Rute perjalanan Anda adalah ke angkasa luar, menjelajah ruang dan waktu. Di ruang angkasa itu terdapat ‘stasiun-stasiun peristiwa’ yang jumlahnya tidak berhingga. Dimana Anda akan membentuk ‘sejarah perjalanan’ Anda sendiri dengan cara mampir ke stasiun-stasiun itu. Maka, ada miliaran manusia yang melesat ke luar angkasa dalam misi perjalanannya.

Lintasan yang Anda tempuh adalah dimensi ruang, dimana Anda boleh menentukan sebebas-bebasnya untuk mengunjungi stasiun peristiwa yang mana pun Anda ingini. Ada yang memulai kunjungannya dari stasiun nomer 1, dan berurutan ke stasiun-stasiun berikutnya sebanyak yang dia bisa capai. Ada pula yang mengunjungi stasiun-stasiun peristiwa itu secara acak, dimulai dari stasiun nomer 100, lantas 20, dilanjutkan ke 75, dst. Atau, ada yang terbengong-bengong belaka.
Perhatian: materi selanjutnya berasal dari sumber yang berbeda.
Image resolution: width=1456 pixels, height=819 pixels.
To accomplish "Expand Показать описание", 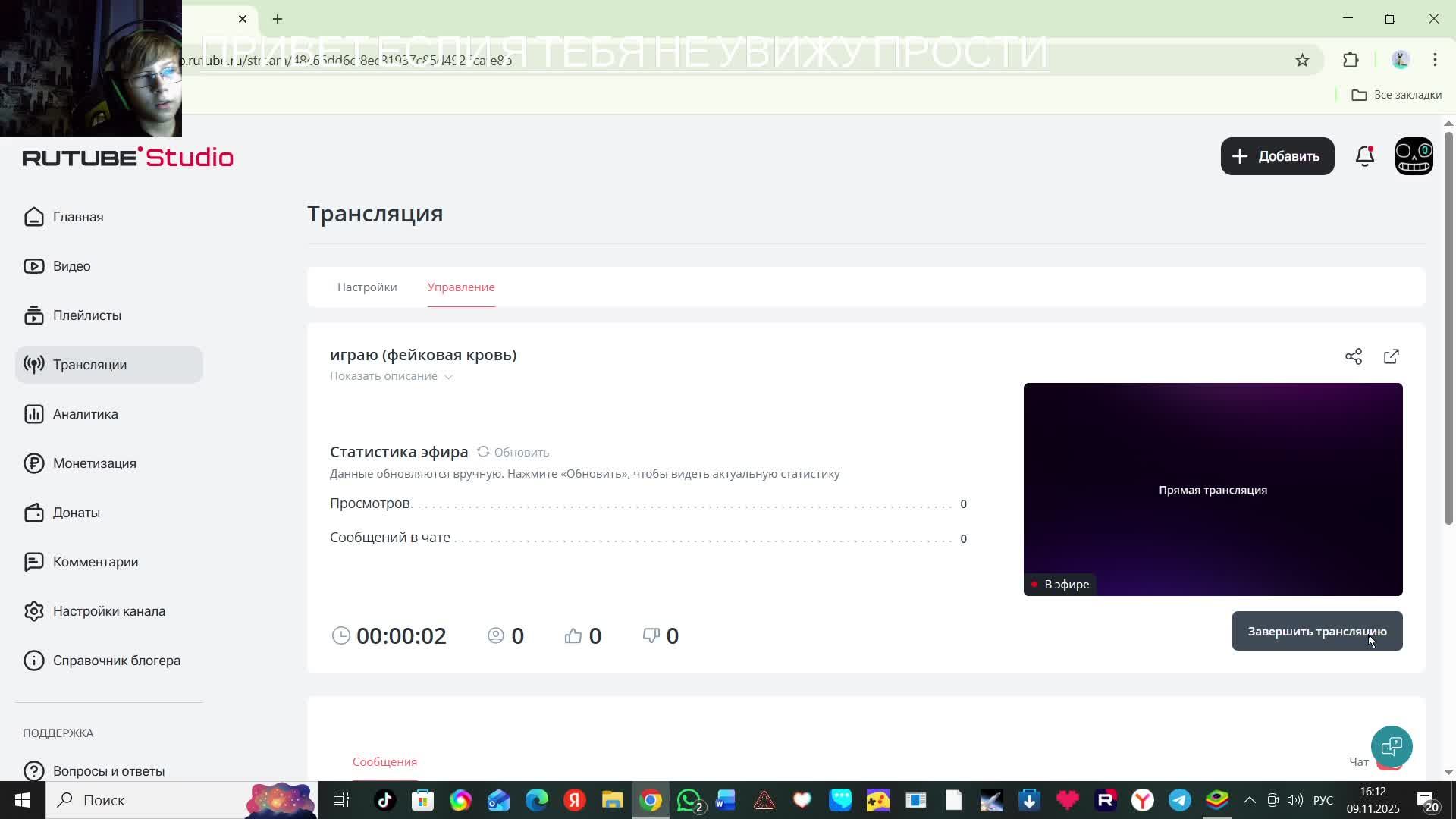I will [391, 376].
Tetapi, ingat, setiap pengembara diberi waktu terbatas berdasar bahan bakar yang diisikan ke dalam sepeda motornya. Maka, saat stop watch dipencet bergeraklah seluruh pengendara sepeda motor itu dengan agenda masing-masing untuk mengunjungi stasiun-stasiun peristiwa yang akan membentuk sejarahnya. Setiap orang pasti berbeda sejarah, meskipun ada juga sebagian yang sama. Apalagi, di setiap stasiun itu ternyata pertunjukan yang disajikan terus berganti-ganti. Sehingga setiap orang yang mampir ke stasiun itu berpeluang untuk memperoleh suguhan peristiwa yang berbeda. Sejarah yang berbeda.
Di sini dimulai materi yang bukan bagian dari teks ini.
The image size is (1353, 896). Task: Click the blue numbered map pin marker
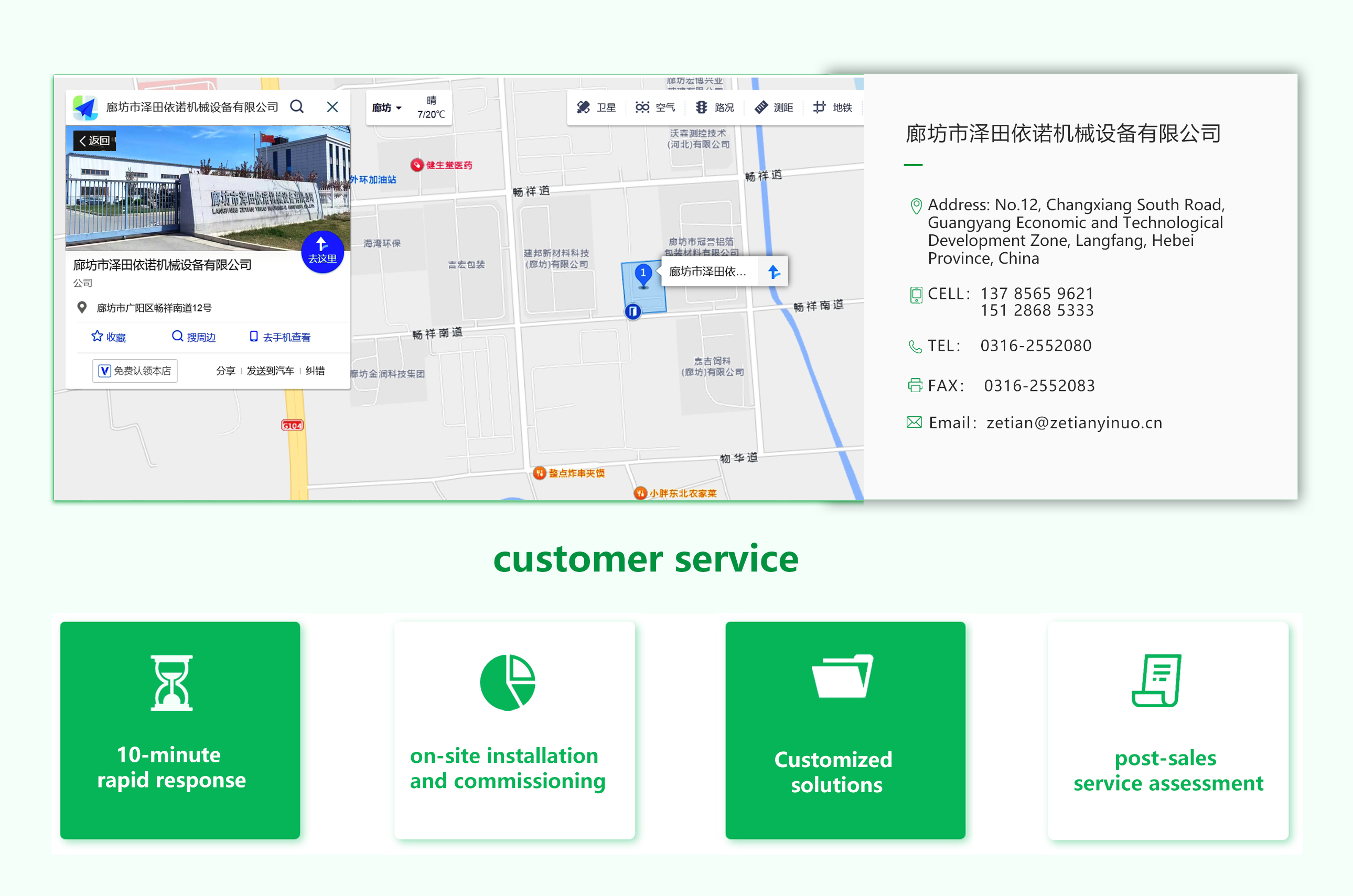(x=643, y=274)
Analogi diatas barangkali tidak persis dengan mekanisme sejarah kehidupan yang kita lalui. Tetapi intinya adalah, setiap orang memiliki peluang untuk membangun sejarah masing-masing secara berbeda di dalam ruang dan waktu yang sudah ada. Faktor utama pada setiap orang berada pada kehendak bebasnya. Tetapi, harus diingat, ia hanya bisa berjalan diantara stasiun-stasiun peristiwa yang sudah ada di dalam dimensi ruang-waktu. Sejarah setiap orang ‘hanyalah soal urutan’ mengalami peristiwa yang dia pilih, dari alternative peristiwa berjumlah tak berhingga yang terhampar di kanvas alam semesta.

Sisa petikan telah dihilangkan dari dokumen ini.